In most of today’s cities, the dense city centers are being forced to spread out due to the ever increasing demand for more housing, and development of more commercial spaces. Free time is becoming more and more of a rare commodity. Our daily hustle and bustle often requires us to get from point A to point B as quickly as possible. Cars and busses are often our first choice when it comes to commuting however, these popular forms of transportation only add to the ever increasing pollution problem, gridlock traffic and frustrating and costly parking hunt many of us are forced to live with on a daily basis.
By now most of us acknowledge that in today’s society, we all must encourage re-cycling to offset the negative environmental impact caused by urban living and to sustain our future generations. We commonly associate re-cycling with placing paper, plastic, glass and some metals such as tin and aluminum in the blue recycling bin however, we often overlook the positive environmental potential of our bicycles that often lay dormant in our garages while we drive our large vehicles to the corner store to buy milk and bread.
Unfortunately, today we’ve grown to be very dependent on our cars for even the shortest commute which is often less than 5 miles. Conventional bicycles are an ideal alternative for short trips but few Americans commute regularly by bicycle. Statistics show that while 73% of adult cyclists ride for recreation, only 10% used a bicycle for their regular commute. The common misconception that commuting by bike will take too long or will require too much effort.

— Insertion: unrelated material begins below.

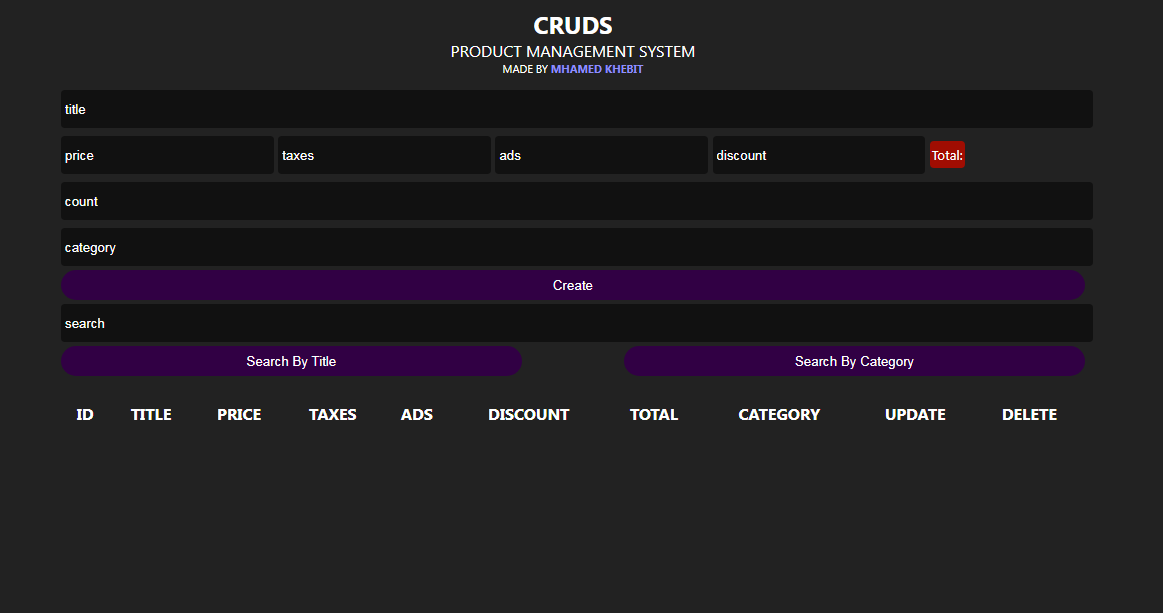Click into the ads field
Image resolution: width=1163 pixels, height=613 pixels.
601,155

Other parts of the world such as Asia, has a long legacy of bicycle use due to relatively low incomes, dense urban development, and short trip distances. But because of tremendous recent economic growth resulting in increased motorization and spatial expansion of cities, trips made by bicycle are becoming longer and more difficult. Fortunately, the challenges of cycling longer commuting distances, tighter schedules, and an aging population are being offset by the growing popularity of eBike.

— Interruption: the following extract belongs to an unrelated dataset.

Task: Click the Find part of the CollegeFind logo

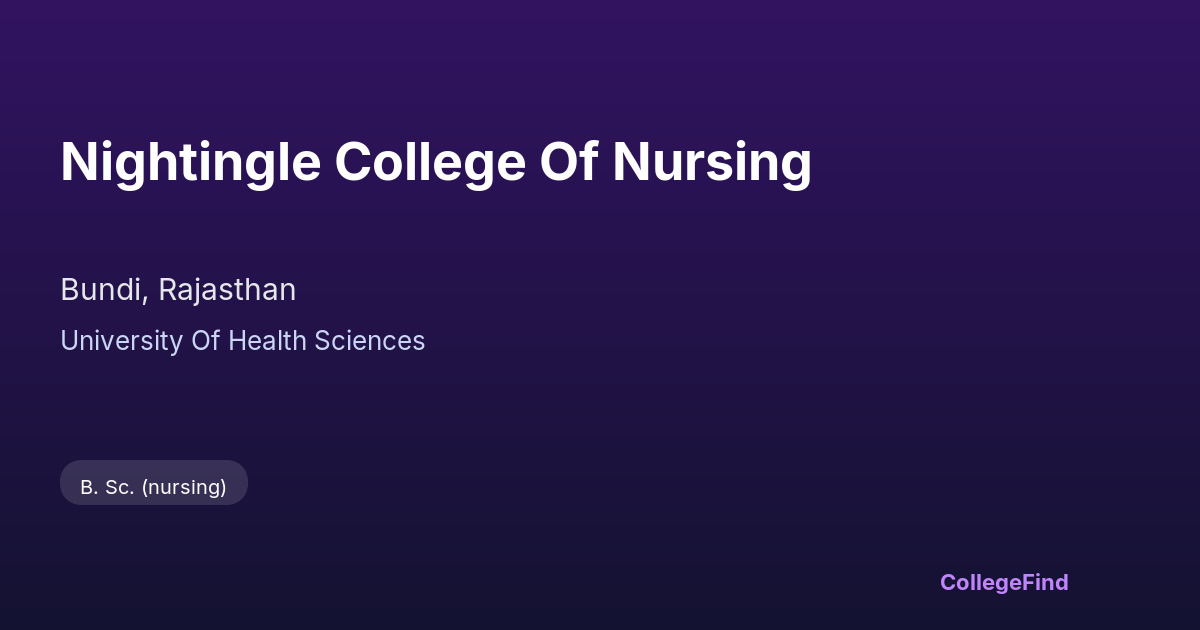Action: pyautogui.click(x=1045, y=582)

Today, eBike have the potential to deliver enormous environmental benefits. They produce 100 times fewer emissions per mile than the average car. In fact, if those of us living less than 5 miles from work commuted by eBike instead of a car, it would save 3.9 million tons of carbon dioxide each year with financial savings in the billions of dollars.
With all the positive environmental benefits offered by eBike, there is still one major negative trend which is quickly growing each year. eBike manufacturers are more often than not selling eBike which aim to replace your existing traditional bike. This trend can have very negative implications by encouraging perfectly good bikes to end up in the trash. Fortunately, as the eBike technology matures, we are seeing more and more environmentally friendly retrofit solutions becoming available. Cyclists who wish to convert regular bikes into eBike and keep their existing bike out of the landfills now have a choice. Ebike retrofit solutions are becoming more and more sophisticated, affordable, and reliable. The added advantage some of these newer solutions is that they are easily installed on most any bike which in many cases are better quality and lighter in weight than the complete eBike on the market. These retrofit solutions are also more economical, costing substantially less than eBike commonly being sold for well over $2500.
With over 100 million bikes sold each year, the environmental impact of repurposing older largely unused bikes and converting them to eBike makes great sense from a re-cycling standpoint. We now have a cost-effective alternative to cars that can take us further than ever before, save us money, and make us healthier! If we can keep perfectly usable bicycles out of landfills, we can further multiply the positive environmental benefits we all can produce and benefit from for years to come.